I last contact with digital photography was in 1997-2001, when JPEG 2000 was being considered as a commerical standard. It didn't become popular. I am hoping JXL does become a success. My initial reaction is very positive.
The results are in...
With XnConvert, no matter how many times one takes one format and convert it to the other. Then takes that output and converts it back to the former format, the size in each format remains constant.
With Affinity (a fine program with many wonderful features) this is not the case. Going from TIFF to JXL 100% Quality bounces around. Each successive round of conversion from TIFF to JXL, and that output JXL to TIFF, etc. results in a different size file. It may very well be the case that each iteration is "visually lossless", but I think I can say definitely that the JXL export function in Affinity does not implement the JXL lossless standard.
The ISO/IEC JXL standard calls for the use of the following techniques to achieve a Lossless output:
1. Prediction
2. Residual coding
3. Entropy coding, such as context-adaptive binary arithmetic coding (CABAC)
4. Block-based processing
5. Lossless transformations prior to encoding
6. Flexible bit depth supporting high dynamic range to be compressed without loss of quality.
I think somewhere -- and likely for uinderstandable for speed and the customer experience -- Affinity has opted to implement a "100% Quality" export function rather than a true, standards-defined JXL Lossless format.
The numbers for those interested are:
XnConvert goes between a consistent 368,392kb JXL ouput files to 558,004kb TIFF using LZW+Predictor. I can't quite recreate the source TIFF compression of 545,856kb which using EXIFTools, I have found to be Adobe Deflate. This doesn't matter. The sizes are similar. And importantly, both are lossless.
JXL in XnConver each round:
368,392kb-->368,392kb-->368,392kb
It didn't seem to make sense to exceed three rounds. XnConvert was cycling between TIFF and JXL Lossless as expected. No loss of information.
Affinity rouind trips ()TIFF-->JXL; JXL-->TIFF) show a very minor, but consistently shrinking TIFF with each cycle:
492,462kb--> 483,504kb--> 481,965kb.
This "shrinkage" is also seen in the JXL files:
81,174kb-->80,913kb-->80,847kb.
If anyone is interested. The original image was a 1975 slide taken with a iPhone 16 Pro in macro mode, handheld at 1/72 sec, then expanded with Gigapixel 6x, then processed using Affinity. I was just trying to see if there was a way to use my iPhone instead of buying a scanner.

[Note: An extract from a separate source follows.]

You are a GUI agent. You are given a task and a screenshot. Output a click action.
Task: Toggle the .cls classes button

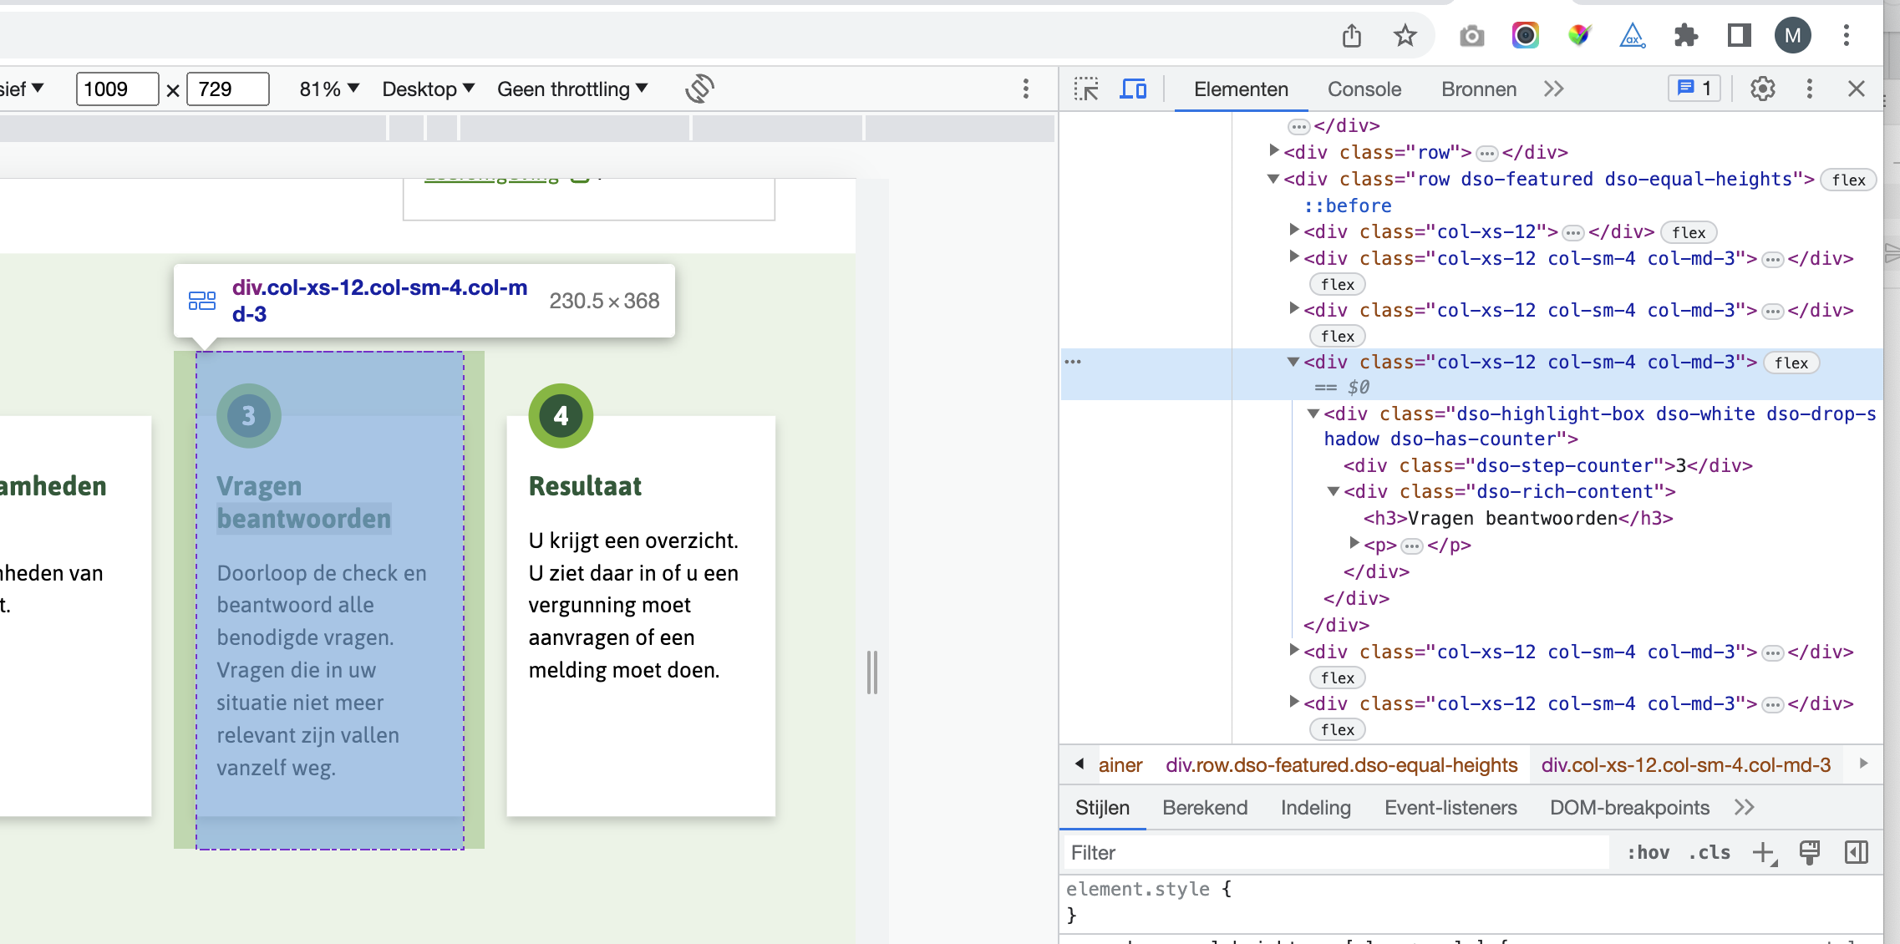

I hope no one considers my two posts off-topic. I have been searching for a Batch TIFF-to-JXL converter that preserves metadata (EXIF, IPTC, XMP) and XnConvert is coming out on top. My only question was triggered by my friend challenging me about whther JXL Lossless was correctly implement as his Affinity was getting smaller JXL file for what he thought was a lossless export. In fact, I think I've demostrated that "100% Quality" JXL export in Affinity is not lossless. That is the sole motivation for this exercise.
I last contact with digital photography was in 1997-2001, when JPEG 2000 was being considered as a commerical standard. It didn't become popular. I am hoping JXL does become a success. My initial reaction is very positive.
Re: TIFF--> JXL -Comparing Affinty "100% Quality" to XnConvert Lossless. No comparison?
Just to give it the acid test I repeatedly saved, then opened and re-saved a JXL file with no edit as a JXL file in Affinity. Each time the size of the file was every so slight different. Strongly suggesting that the Affinity JXL routine does not meet the JPEG Committee (ISO/IEC JTC 1/SC 29/WG 1) Lossless standard. Otherwise, the size would be identical whether it was TIFF-->JXL or JXL-->JXL.
Sizes were: 80,847kb, 80,834kb, 80,864, 80,901kb. Nothing significant, but not identical.
Sizes were: 80,847kb, 80,834kb, 80,864, 80,901kb. Nothing significant, but not identical.